## Ejercicios por resolver:
**a.** Indica si cada afirmación coincide con el fragmento sobre la teoría del arte de Gell. Responde sí o no y cita las palabras del fragmento que lo deciden. (i) Los destinatarios pueden ser mecenas o coleccionistas. (ii) El cuadro de Caravaggio se destinaba a una capilla en una iglesia de Florencia. (iii) La taxonomía de Gell consta de cinco elementos.
**b.** Prolonga el fragmento sobre la teoría del arte de Gell a partir de su última oración.

## Fragmento de página:
—————

Los objetos de arte son teorizados por Gell como un tipo muy particular de significados: son índices en el sentido peirceano, al modo en que el humo es un índice de fuego. Un objeto de arte es un índice de agencia, un productor de inferencias de que aquello está producido de forma agencial para, a su vez, producir efectos agenciales. Como en el viejo y mal chiste sobre arte contemporáneo, si encontramos una fregona en una sala de un museo, ese objeto se convierte en arte si produce inferencias sobre la agencia compleja del artista, del comisario, de los espectadores, de la forma “instalación” que hace que ese objeto haya suspendido su humilde función como herramienta de limpieza.

Los objetos/índices se articulan en una taxonomía de cuatro elementos que delimitan la teoría del arte de Gell: artistas, índices (objetos), prototipos y destinatarios. Los artistas son lo que usualmente entendemos por tales, desde los artesanos a los intérpretes o autores. Los destinatarios pueden ser tanto el público espectador como los mecenas o coleccionistas. Por último, los prototipos son esquemas de significado que permiten situar el objeto en un marco de interpretación artística. Son prototipos, por ejemplo, los géneros en pintura, literatura, música o cine.  A su vez, las relaciones entre estos cuatro componentes se ordenan asimétricamente en agentes y pacientes.

Cualquiera de los elementos puede ocupar en algún momento el rol de agente o el de paciente: el artista, en el sentido más intuitivo es agente respecto al objeto cuando lo elabora, pero puede ser paciente respecto al prototipo cuando tiene que amoldarse a las normas del género; los destinatarios pueden ser pacientes cuando son meros espectadores pasivos, pero agentes, por ejemplo, cuando son mecenas o demandan un cierto prototipo. Esta doble mirada como elementos y como roles produce complejas formas de agencia. Así, podemos pensar en Caravaggio como un gran artesano que produce un cuadro de la muerte de la Virgen como un cuadro de género ordenado por Laerzo Cherubini para su capilla en la iglesia Santa María della Scala en el Trastévere, y por ello destinado a producir piedad en los fieles. Este esquema lineal de agencia en el vértice tenemos al artista, aunque también al mecenas que hace con su dinero que Caravaggio se ponga a trabajar, pero también con su intención de que obedezca a un prototipo. Caravaggio, a su vez, paciente como artesano al servicio de la nobleza, puede actuar como agente no solo como pintor sino como revolucionario que se niega a seguir las normas del prototipo y representa en el cuadro a una mujer muy normal en su lecho de muerte.

—————

## Datos extraídos:
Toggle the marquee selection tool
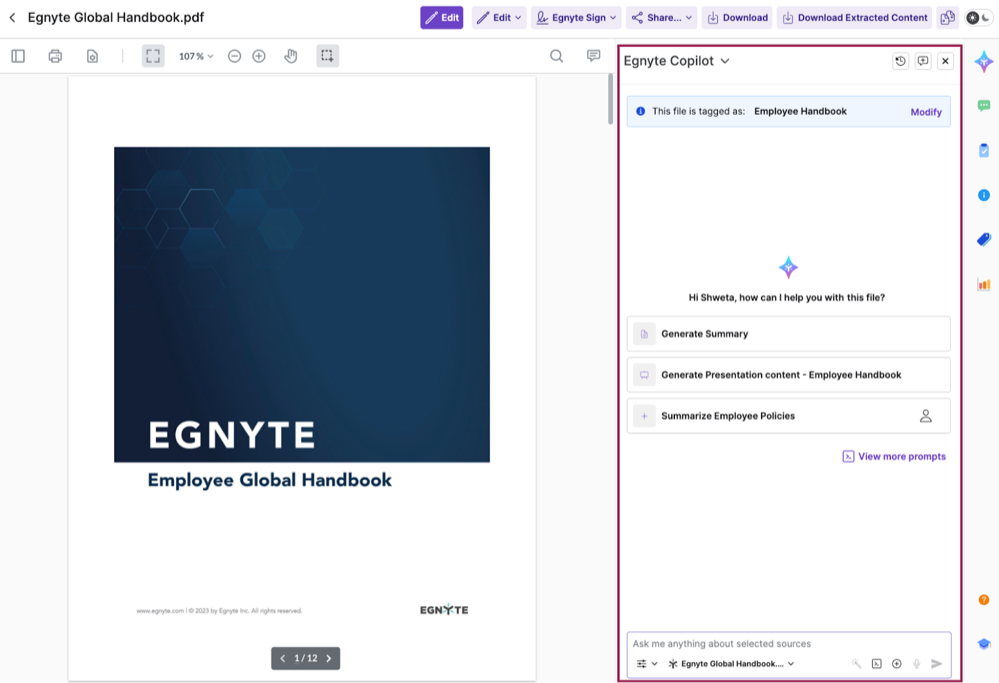This screenshot has height=683, width=999. (327, 56)
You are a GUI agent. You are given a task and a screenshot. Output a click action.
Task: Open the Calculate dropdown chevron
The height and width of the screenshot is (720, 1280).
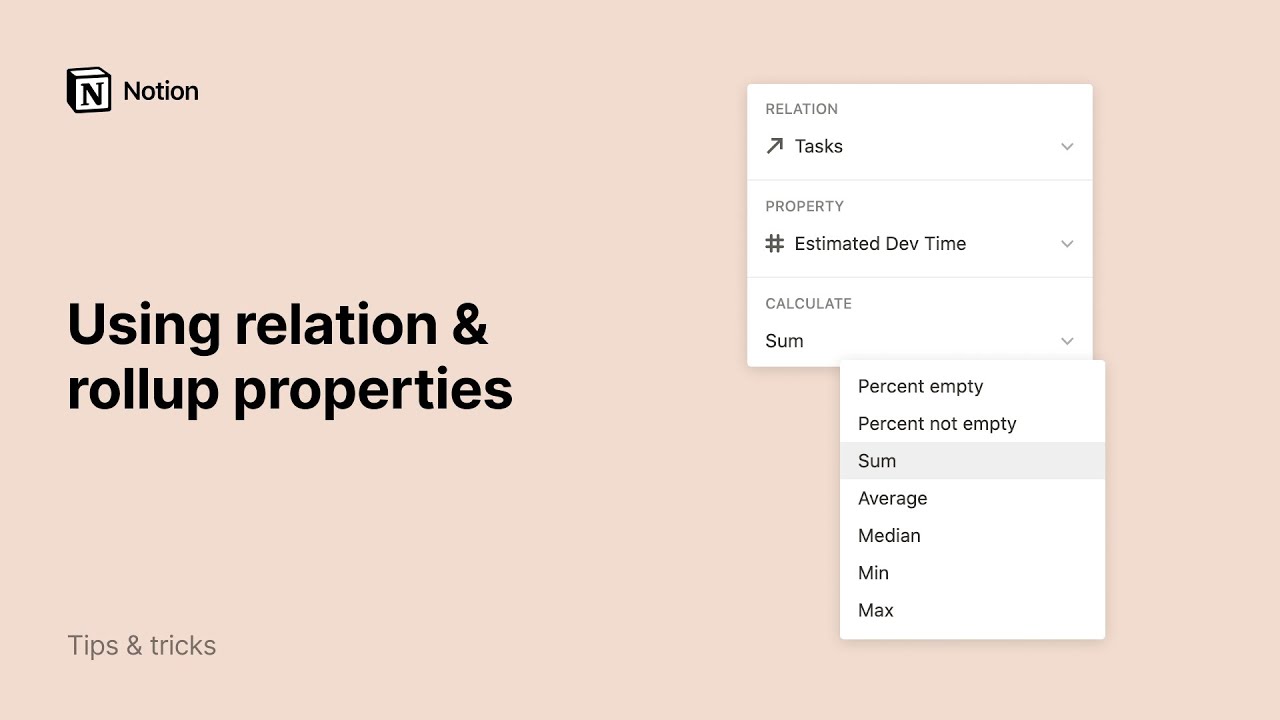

—————

## Las respuestas:
**a.**
(i) Sí: "Los destinatarios pueden ser tanto el público espectador como los mecenas o coleccionistas."
(ii) No: "para su capilla en la iglesia Santa María della Scala en el Trastévere".
(iii) No: "una taxonomía de cuatro elementos".

**b.**
El rol de agente/paciente puede ir cambiando a lo largo del proceso de creación y difusión del arte de manera que la historia de un objeto de arte se ramifica en situaciones y momentos variantes en los que cada elemento se activa o se acompasa. Pensemos en los avatares de La Venus del espejo de Velázquez, desde su nacimiento de las manos del pintor a los múltiples gabinetes de la nobleza que ocupó con el tiempo hasta terminar en la National Gallery, en donde el 10 de marzo de 1914 la sufragista Mary Richardson la acuchilló en un acto a la vez político y estético en protesta por la detención el día anterior de su compañera de luchas Emmeline Panhurst.

En estos circuitos de agencia caminamos desde el espacio oscuro de lo inexistente a los significados que suscitan las obras de arte, como iluminaciones y operadores de posibilidad que no pueden ser sustituidos por ningún otro componente cultural en la producción de sentido. Artes plásticas, escritura, artes escénicas, música, artesanías varias, como ejercicios de agencia que producen y son producidas, como articuladoras de una historia de cultura, sociedad e identidad.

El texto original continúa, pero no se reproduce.